Exercise:
A word-for-word copy of the lines from the one holding "Task: Open the advanced find filter icon" through the final line of the records below is the only output asked for.

Given records:
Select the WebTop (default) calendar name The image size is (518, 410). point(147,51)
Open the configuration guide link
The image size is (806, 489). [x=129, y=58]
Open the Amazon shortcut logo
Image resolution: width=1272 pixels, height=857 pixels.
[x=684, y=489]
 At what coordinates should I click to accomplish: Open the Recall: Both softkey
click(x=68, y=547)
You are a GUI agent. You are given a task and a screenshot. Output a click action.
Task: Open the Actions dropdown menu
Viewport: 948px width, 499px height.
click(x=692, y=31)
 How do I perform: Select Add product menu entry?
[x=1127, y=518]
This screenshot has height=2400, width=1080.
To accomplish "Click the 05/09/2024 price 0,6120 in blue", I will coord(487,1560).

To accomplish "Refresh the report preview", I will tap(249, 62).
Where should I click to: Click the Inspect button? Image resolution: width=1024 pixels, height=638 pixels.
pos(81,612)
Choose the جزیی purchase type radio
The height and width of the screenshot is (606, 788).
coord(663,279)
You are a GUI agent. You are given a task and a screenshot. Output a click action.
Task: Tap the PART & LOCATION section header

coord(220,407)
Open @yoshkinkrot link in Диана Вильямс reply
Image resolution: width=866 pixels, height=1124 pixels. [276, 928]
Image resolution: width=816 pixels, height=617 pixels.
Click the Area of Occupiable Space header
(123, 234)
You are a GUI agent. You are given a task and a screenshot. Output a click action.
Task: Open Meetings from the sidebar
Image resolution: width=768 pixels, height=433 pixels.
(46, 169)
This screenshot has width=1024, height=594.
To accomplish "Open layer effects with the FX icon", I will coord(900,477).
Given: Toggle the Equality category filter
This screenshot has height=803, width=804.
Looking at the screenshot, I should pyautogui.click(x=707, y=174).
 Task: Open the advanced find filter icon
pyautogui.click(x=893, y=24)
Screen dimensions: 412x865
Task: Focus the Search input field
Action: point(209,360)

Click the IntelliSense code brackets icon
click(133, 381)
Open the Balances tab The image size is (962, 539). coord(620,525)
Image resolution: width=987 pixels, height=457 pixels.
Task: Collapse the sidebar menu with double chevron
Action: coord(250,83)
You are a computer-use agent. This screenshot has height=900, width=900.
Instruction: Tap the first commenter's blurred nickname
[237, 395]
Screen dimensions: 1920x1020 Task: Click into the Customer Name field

Answer to the exercise:
 Task: Open the advanced find filter icon
pyautogui.click(x=893, y=24)
Screen dimensions: 412x865
Task: Focus the Search input field
Action: point(209,360)

Click the IntelliSense code brackets icon
click(133, 381)
Open the Balances tab The image size is (962, 539). coord(620,525)
Image resolution: width=987 pixels, height=457 pixels.
Task: Collapse the sidebar menu with double chevron
Action: coord(250,83)
You are a computer-use agent. This screenshot has height=900, width=900.
Instruction: Tap the first commenter's blurred nickname
[237, 395]
Screen dimensions: 1920x1020 Task: Click into the Customer Name field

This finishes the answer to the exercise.